PHILADELPHIA -- The last time Steve Mason won a playoff game, he was a 19-year-old goaltender with the Kitchener Rangers in the 2008 Ontario Hockey League playoffs.

He's come a long way since then.

Making his first start in more than two weeks, Mason made 37 saves as the Philadelphia Flyers beat the New York Rangers 2-1 in Friday in Game 4 of their Eastern Conference First Round series.

"He stood on his head," teammate Matt Read said. "He made some big saves. It's impressive to miss a couple games and didn't look like he missed a beat. He was right back on it. He played a great game."

Jakub Voracek scored the game-winning goal in the second period after Read tied the game in the first. The Flyers also played most of the final two periods with five defensemen after Nicklas Grossmann left with a lower-body injury at 6:25 of the second.

The best-of-7 series is tied 2-2 with Game 5 on Sunday in New York (noon ET; NBC, RDS, TSN). Game 6 will be Tuesday in Philadelphia and Game 7, if necessary, will be in New York on Wednesday.

Dominic Moore scored for the Rangers, and goalie Henrik Lundqvist made 23 saves.

It was Mason's first start since April 12, when he sustained an upper-body injury in the second period against the Pittsburgh Penguins. Mason sat out the final game of the regular season and the first two games of this series. He made his first appearance in Game 3, playing the final 7:15 in relief of starter Ray Emery in a 4-1 loss.

Mason's only previous Stanley Cup Playoff experience came when he was in goal for the Columbus Blue Jackets when they were swept by the Detroit Red Wings in the first round of the 2009 Stanley Cup Playoffs.

"It's great," he said of his first NHL playoff win. "I've waited a long time for it, but one win doesn't do very much in the long run."

Mason was tested early as the Rangers outshot the Flyers 16-6 in the first period. However, he welcomed the early action.

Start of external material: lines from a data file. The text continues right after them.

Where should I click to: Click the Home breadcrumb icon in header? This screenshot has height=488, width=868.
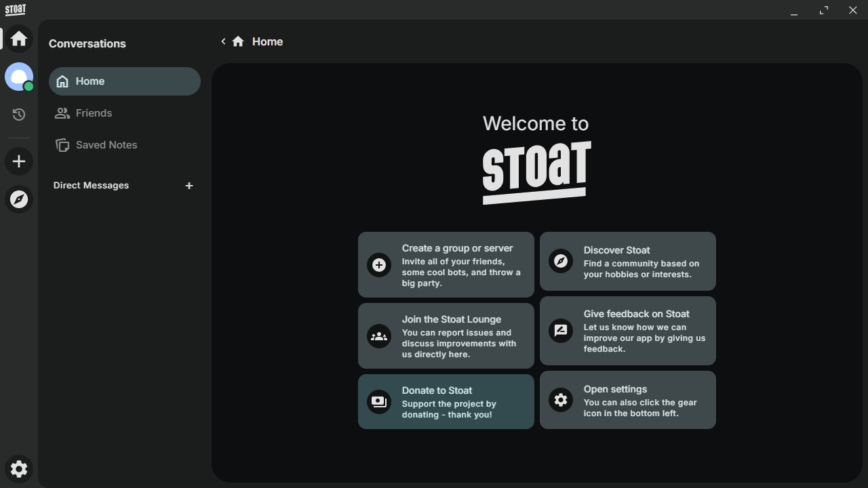(238, 41)
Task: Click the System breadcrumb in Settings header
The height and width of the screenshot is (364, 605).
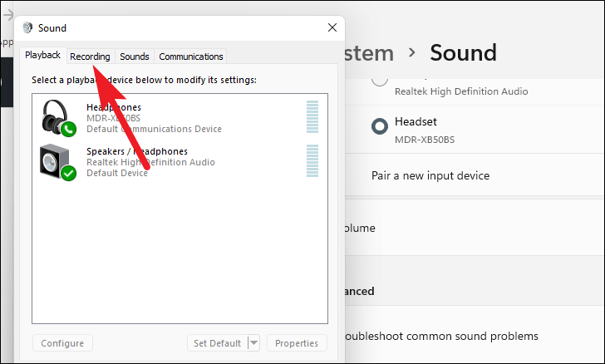Action: [x=370, y=53]
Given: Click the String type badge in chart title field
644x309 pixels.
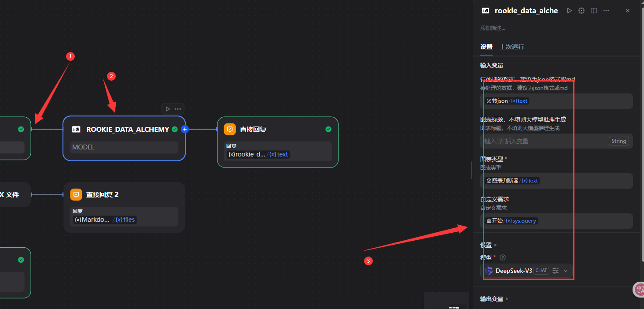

"To be able to get into the game right off the bat ... it was good to feel the puck right away," Mason said. "Gain a little bit of confidence and carry that through the rest of the game."

While Mason was happy with the first period, coach Craig Berube wasn't.

"The first period they stretched us out pretty good," he said. "We are on our heels there. I thought the game got better after that."

The game turned the Flyers' way when Voracek scored on the power play at 7:22 of the second.

Moore was sent off for cross-checking at 5:58, putting the Flyers on the power play for the second time in the game. Late in the man advantage, Voracek raced the puck into the New York end but slipped and lost control of it. Jason Akeson won a battle for the puck with Martin St. Louis and kicked it to Mark Streit at the left point. Streit sent it across the zone to Brayden Schenn, who put a low shot toward the net that Voracek, stationed in the slot, tipped over Lundqvist's blocker for his second goal of the postseason.

"I tried to get it in on the power play and I got tripped," Voracek said. "Got back to the blue line and [Schenn] made a good heads-up and play and I tried to tip it high."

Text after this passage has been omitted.